Depending on when you read this, you may have already accepted admission to a program or you could be in the initial stages of applying. Whether you’re packing up your books or gathering portfolio materials together, there’s never a bad time to research the faculty you might be studying with. In the coming weeks, I will be interviewing our graduate poetry faculty for the Marginalia blog to give you a bit of insight into them and into their work, but before we get there, I thought it would be a good idea to talk about why you should try to learn a bit about your professors before committing to a school or enrolling in a particular class.In much the same way that you shouldn’t buy a car without taking it for a test drive and likely wouldn’t buy a book without at least reading the jacket copy or knowing something about the author, you shouldn’t choose a graduate program without knowing at least a thing or two about the people you will be learning from. I would say the same for taking a class or a workshop, though you may find yourself limited on options if your program is particularly small.
The easiest thing you can do for yourself is read the bios of the faculty and staff at the school you’re applying to. Depending on how the program is structured, there may be an adjunct instructor or two who won’t appear on the department web page — and you can’t always trust those pages to be updated with the current titles — but it’s a good starting point. Some colleges will have bio pages for their faculty, but even those can often be pretty sparse. At Columbia, the college has faculty spotlights that offer a more in-depth look at select instructors, but for a profile of the whole department, Google can be your friend. When it comes to poetry in particular, The Poetry Foundation is a valuable resource and will often feature poems from the poets you’re searching for as well as a brief bio and a link to their website.

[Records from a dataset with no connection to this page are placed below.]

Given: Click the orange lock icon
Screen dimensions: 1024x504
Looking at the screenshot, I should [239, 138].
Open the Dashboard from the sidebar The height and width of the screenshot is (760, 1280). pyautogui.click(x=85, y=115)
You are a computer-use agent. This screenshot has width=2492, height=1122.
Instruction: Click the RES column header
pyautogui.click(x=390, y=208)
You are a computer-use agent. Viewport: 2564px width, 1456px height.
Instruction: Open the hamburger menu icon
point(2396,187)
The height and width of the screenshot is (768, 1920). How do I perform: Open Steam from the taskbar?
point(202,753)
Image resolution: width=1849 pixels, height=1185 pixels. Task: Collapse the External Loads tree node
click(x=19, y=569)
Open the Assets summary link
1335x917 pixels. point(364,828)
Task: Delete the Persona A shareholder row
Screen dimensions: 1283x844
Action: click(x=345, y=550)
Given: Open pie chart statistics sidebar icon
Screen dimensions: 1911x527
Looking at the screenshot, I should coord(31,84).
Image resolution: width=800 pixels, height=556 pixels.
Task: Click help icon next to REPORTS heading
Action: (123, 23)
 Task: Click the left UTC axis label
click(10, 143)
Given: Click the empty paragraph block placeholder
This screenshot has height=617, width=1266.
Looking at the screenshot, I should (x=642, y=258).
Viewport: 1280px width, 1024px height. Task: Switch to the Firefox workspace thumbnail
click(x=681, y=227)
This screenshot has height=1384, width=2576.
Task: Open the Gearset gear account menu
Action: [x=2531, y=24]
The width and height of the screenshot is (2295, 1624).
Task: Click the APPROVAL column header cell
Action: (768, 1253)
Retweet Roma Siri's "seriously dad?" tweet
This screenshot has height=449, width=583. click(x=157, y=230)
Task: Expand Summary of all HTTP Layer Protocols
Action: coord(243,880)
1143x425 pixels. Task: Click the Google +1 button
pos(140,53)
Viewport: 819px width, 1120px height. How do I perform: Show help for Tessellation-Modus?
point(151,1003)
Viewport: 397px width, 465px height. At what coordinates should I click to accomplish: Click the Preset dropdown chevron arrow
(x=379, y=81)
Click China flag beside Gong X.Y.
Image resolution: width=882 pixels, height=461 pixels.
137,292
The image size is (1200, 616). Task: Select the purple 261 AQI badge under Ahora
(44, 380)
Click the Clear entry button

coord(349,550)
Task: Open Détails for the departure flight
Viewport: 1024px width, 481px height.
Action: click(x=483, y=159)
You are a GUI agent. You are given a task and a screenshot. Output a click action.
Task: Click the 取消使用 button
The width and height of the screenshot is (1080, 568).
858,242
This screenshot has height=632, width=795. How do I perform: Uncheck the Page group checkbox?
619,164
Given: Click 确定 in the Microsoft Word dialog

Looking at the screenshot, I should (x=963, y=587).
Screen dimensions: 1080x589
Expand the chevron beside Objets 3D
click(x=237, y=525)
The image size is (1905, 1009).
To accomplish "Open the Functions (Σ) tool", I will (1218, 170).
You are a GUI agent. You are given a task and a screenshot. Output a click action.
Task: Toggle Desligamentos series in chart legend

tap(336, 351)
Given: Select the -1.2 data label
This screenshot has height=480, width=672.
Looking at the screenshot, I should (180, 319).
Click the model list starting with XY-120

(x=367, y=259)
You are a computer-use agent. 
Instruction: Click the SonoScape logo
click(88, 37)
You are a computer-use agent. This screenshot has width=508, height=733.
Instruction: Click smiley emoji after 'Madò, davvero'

Internet searching will give you flashes of a professor’s work and allow you to learn a little more about them, but is that enough to decide to study at one program over another? Perhaps for some, but if you still find yourself undecided, the next step should be an obvious one: read their books. I’ll admit that while I didn’t read any of my future professors’ books cover to cover before accepting admission to Columbia, I made it a point to do so well before thinking about my thesis advisor. A skilled writer and teacher will be able to help students grow whether they share an aesthetic, but reading their work can offer points to touch on when discussing your own writing as well as an opportunity to ask more direct questions about process.